-------- EXCERPT TO READ

Skip to main content

Docker images

To enable easy deployment of NewsFetch, we have created Docker images for the various components of NewsFetch.

NewsFetch Common Crawl

The NewsFetch Common Crawl image is available on Docker Hub at newsfetch/newsfetch-common-crawl.

Usage

To use the NewsFetch Common Crawl image, you will need to have Docker installed on your system. Docker can be downloaded from here.

Now you can pull the image using the following command:

docker pull newsfetch/newsfetch-common-crawl

Fetch the latest Common Crawl data

It is assumed that there is a directory named commoncrawl-data in the current directory. This directoy will be used to store the CommonCrawl data.

First use the docker image to download the latest CommonCrawl data.

docker run -e COMMON_CRAWL_DATA_DIR=/data -v $(pwd)/commoncrawl-data:/data -it --name newsfetch-download-warc newsfetch/newsfetch-common-crawl sh ./get_latest_warc.sh

This will download the latest WARC file to the commoncrawl-data directory.

Make a note of the name of the WARC file that was downloaded. Let us say the name was CC-NEWS-20220915230049-00936.warc.gz.

Extract the data from the WARC file

Now use the image to extract the news articles from the WARC file.

Be sure to map the volumes correctly.

----------------
-------- EXCERPTED RECORDS

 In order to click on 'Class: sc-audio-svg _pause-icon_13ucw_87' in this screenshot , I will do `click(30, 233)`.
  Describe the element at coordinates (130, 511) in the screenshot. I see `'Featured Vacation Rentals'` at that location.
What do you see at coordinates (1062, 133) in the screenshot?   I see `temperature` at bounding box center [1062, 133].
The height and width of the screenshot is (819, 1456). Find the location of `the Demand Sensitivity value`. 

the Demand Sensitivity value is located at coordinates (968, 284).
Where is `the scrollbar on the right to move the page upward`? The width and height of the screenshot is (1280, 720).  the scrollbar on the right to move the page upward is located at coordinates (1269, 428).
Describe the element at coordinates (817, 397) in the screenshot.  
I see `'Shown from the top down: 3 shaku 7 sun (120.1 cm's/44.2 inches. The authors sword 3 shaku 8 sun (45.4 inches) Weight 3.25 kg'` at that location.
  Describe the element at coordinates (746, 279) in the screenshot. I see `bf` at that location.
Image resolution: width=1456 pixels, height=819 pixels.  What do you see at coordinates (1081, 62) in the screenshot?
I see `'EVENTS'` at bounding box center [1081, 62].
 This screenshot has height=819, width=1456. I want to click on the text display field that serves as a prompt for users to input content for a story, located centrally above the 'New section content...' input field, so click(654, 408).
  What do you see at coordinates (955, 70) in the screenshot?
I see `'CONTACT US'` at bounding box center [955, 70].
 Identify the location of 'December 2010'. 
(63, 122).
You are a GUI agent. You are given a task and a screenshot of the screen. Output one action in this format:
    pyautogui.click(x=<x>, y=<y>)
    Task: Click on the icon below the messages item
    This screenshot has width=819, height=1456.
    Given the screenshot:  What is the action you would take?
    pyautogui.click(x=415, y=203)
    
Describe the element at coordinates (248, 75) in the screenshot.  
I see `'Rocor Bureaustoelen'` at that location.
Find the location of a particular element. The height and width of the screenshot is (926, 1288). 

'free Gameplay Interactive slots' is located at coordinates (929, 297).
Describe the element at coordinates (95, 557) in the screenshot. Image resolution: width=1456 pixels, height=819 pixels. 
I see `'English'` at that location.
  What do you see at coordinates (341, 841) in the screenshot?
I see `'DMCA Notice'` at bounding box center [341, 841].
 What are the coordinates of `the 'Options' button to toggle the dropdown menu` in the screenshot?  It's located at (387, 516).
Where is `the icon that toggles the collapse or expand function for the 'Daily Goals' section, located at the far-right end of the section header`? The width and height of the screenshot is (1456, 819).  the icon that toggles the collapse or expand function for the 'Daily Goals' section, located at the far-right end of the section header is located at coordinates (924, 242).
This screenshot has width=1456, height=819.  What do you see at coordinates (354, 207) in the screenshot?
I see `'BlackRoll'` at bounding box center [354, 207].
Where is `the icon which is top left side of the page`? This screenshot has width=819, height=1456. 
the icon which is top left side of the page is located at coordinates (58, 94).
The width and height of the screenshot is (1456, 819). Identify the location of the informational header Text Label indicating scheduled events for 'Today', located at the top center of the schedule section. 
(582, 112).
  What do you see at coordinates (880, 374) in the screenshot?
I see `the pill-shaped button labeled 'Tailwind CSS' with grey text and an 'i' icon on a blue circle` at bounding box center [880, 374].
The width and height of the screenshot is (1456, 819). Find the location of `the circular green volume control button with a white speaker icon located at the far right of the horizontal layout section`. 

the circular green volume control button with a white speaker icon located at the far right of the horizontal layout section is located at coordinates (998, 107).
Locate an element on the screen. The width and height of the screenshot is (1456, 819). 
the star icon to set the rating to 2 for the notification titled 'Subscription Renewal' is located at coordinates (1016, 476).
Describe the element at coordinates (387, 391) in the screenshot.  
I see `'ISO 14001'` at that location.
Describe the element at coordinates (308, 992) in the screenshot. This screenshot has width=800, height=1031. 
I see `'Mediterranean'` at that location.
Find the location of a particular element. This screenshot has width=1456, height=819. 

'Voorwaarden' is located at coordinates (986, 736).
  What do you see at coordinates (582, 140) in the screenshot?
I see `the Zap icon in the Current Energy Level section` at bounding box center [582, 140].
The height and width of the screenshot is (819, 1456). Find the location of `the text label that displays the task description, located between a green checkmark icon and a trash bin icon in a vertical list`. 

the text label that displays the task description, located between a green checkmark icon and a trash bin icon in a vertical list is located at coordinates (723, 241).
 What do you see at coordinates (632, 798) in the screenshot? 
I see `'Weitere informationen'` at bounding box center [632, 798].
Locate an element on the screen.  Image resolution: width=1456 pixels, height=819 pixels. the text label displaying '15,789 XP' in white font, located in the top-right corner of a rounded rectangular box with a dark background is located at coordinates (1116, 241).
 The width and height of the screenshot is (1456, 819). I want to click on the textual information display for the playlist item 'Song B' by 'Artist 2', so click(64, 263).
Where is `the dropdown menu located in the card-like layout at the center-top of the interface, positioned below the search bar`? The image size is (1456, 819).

----------------

PARTS OF THE EXERCISE:
1. Answer these questions using the Docker images page above:
(a) At what Docker Hub location is the NewsFetch Common Crawl image available?
(b) What directory is assumed to exist in the current directory for storing the Common Crawl data?
(c) What example name is given for the downloaded WARC file?
2. Reproduce everything in the Docker images page from "First use the" down to "name was CC-NEWS-20220915230049-00936.warc.gz.".

RESULTS FOR THE EXERCISE:
1.
(a) newsfetch/newsfetch-common-crawl
(b) commoncrawl-data
(c) CC-NEWS-20220915230049-00936.warc.gz

2.
First use the docker image to download the latest CommonCrawl data.

docker run -e COMMON_CRAWL_DATA_DIR=/data -v $(pwd)/commoncrawl-data:/data -it --name newsfetch-download-warc newsfetch/newsfetch-common-crawl sh ./get_latest_warc.sh

This will download the latest WARC file to the commoncrawl-data directory.

Make a note of the name of the WARC file that was downloaded. Let us say the name was CC-NEWS-20220915230049-00936.warc.gz.